In the spotlight are both the national leaders and the European Commission, expected to provide a general direction of what Europe intends to do and a response to the possible US sanctions.
President Donald Trump’s decision to withdraw from the Iran nuclear deal and its short-term consequences could not be ignored and will be discussed tonight at an informal dinner of EU leaders, ahead of the EU-Western Balkans summit on Thursday (17 May).
However, no concrete and “fully detailed” decision will be made, considering that the US sanctions are not in place yet.
The US administration has said that Washington is prepared to impose sanctions on European companies that do business in Iran, following its decision to withdraw from the Iran nuclear deal.
Steven Blockmans, the head of EU foreign policy at the Centre for European Policy Studies (CEPS), told EURACTIV in February that the EU should come up with contingency planning to protect its business if the US walked away from the Iran deal.
“If and when new US sanctions come into effect, EU companies will face a binary choice: doing business in Iran or continuing operations with a US dimension.”
“Without European protection of their investments against the long arm of US sanctions, companies are likely to stop trading with Iran. This is not in the interest of the EU and its member states. They should, therefore, start contingency planning,” the CEPS expert said.
in Sofia, the EU official noted that the US sanctions are a “hypothetical scenario” but EU leaders are expected to re-affirm tonight their commitment to “sticking together in terms of the nuclear deal on condition that Teheran fulfils its obligation […] and send a general message of unity.”

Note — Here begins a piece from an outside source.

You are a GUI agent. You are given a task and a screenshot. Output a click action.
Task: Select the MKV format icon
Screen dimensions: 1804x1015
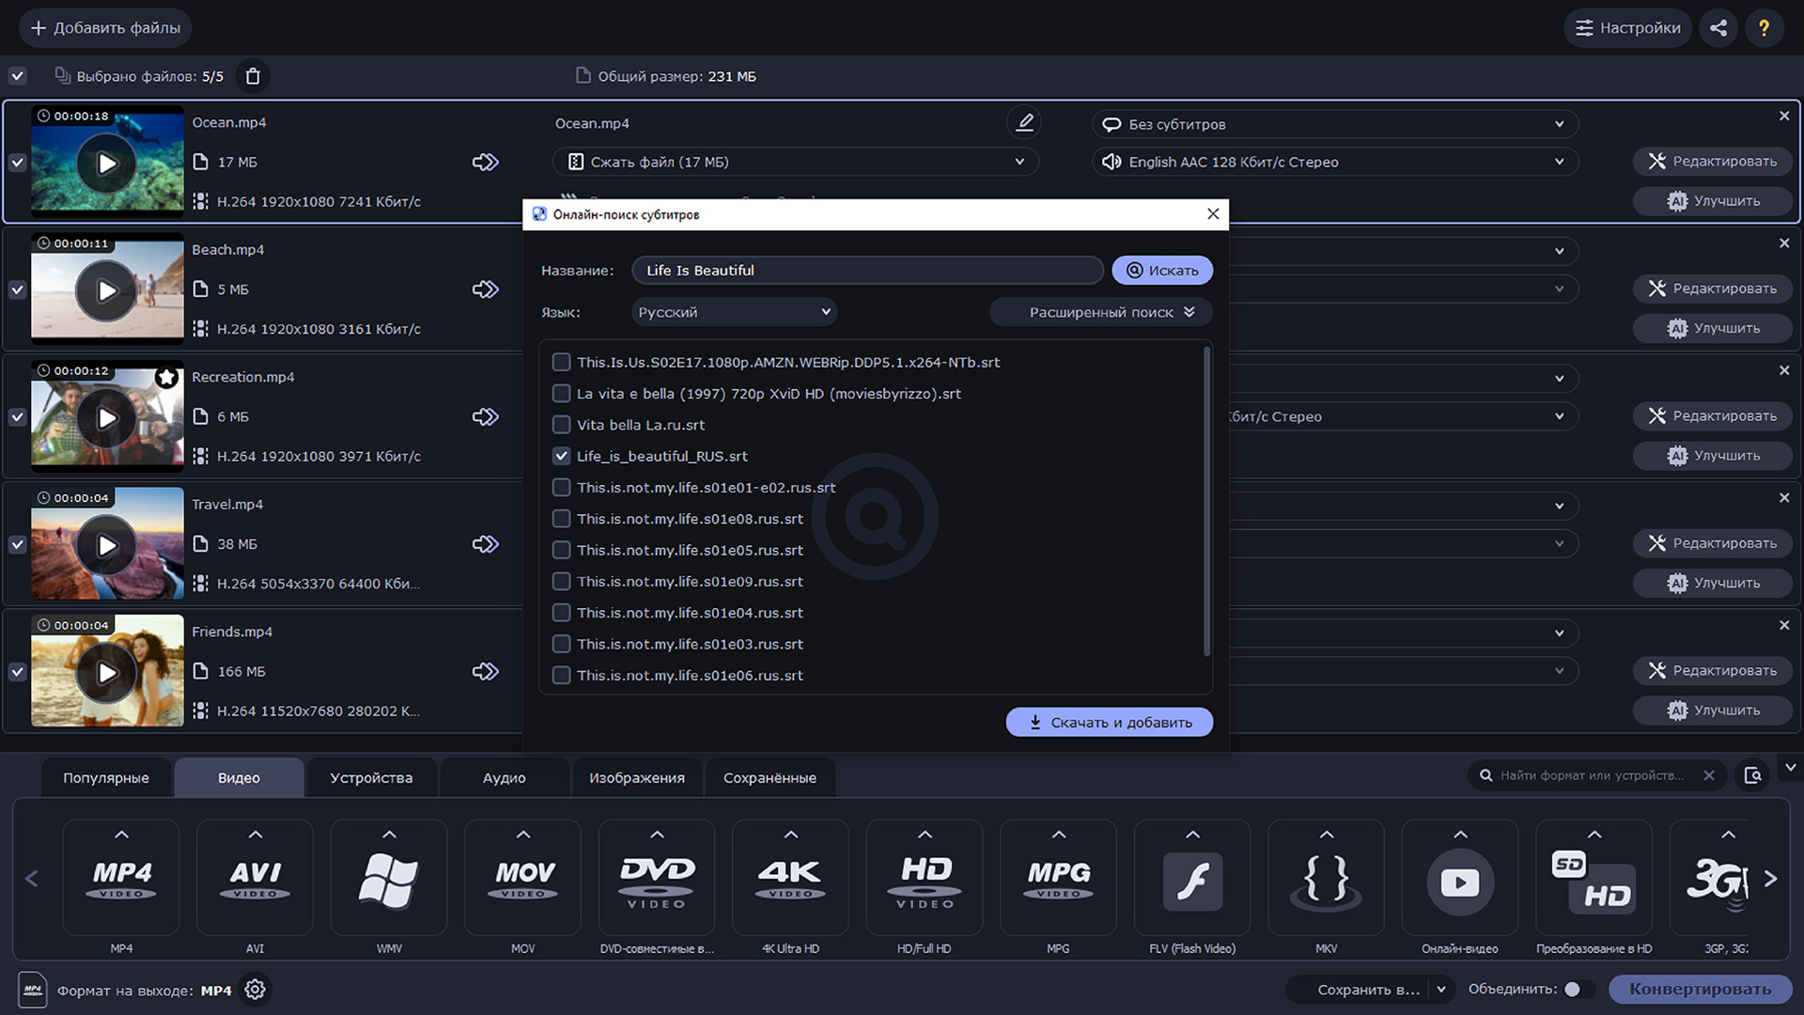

“A general direction on what is next and where we are going is expected tonight,” the official added.
In addition, EU leaders are expecting from the European Commission College on Wednesday to present several options and plans in the event that EU companies are sanctioned by the US.

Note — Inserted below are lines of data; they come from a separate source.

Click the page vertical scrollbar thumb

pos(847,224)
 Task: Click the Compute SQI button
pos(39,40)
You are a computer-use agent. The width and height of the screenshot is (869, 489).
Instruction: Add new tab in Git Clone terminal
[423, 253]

The Macedonian name dispute
The official stressed that the debate about Western Balkans will take centre stage at the summit on Thursday, while the long-standing name dispute between Greece and the Former Yugoslav Republic of Macedonia will also be raised.
The EU official noted that the messages the EU Council has been receiving about the name dispute are positive and that it’s “cautiously optimistic”.
“We expect from Greek Prime Minister Alexis Tsipras and his FYROM’s counterpart Zoran Zaev to update other EU leaders on the latest developments.”
The official said that a deal could be expected by the General Affairs Council in June, as a solution between the two countries would have a “positive spill-over effect to the wider region”.
Asked if the opposition parties in the two countries could put a potential deal at risk, the official replied that a deal is “doable” and at the end of the day “both governments have a majority in their parliaments and could take advantage of this window of opportunity”.
Tsipras and Zaev will meet on the sidelines of the summit tomorrow. Bulgarian Foreign Minister Ekaterina Zaharieva told EURACTIV on Tuesday that she was optimistic about the latest developments.
“I see an opportunity there. I really hope they will finish these complicated but positive negotiations, which will be good for the citizens of both states.”
Despite being positive, Athens and Skopje are not having high hopes.
“The meeting will be extremely useful and important, but we cannot, in any case, assume that it will reach an agreement and it is very likely that we will need another round to fill the gap between the two sides,” Greek government spokesperson Dimitris Tzanakopoulos noted.
“We would like to find the final solution, but not at any price,” said Zaev.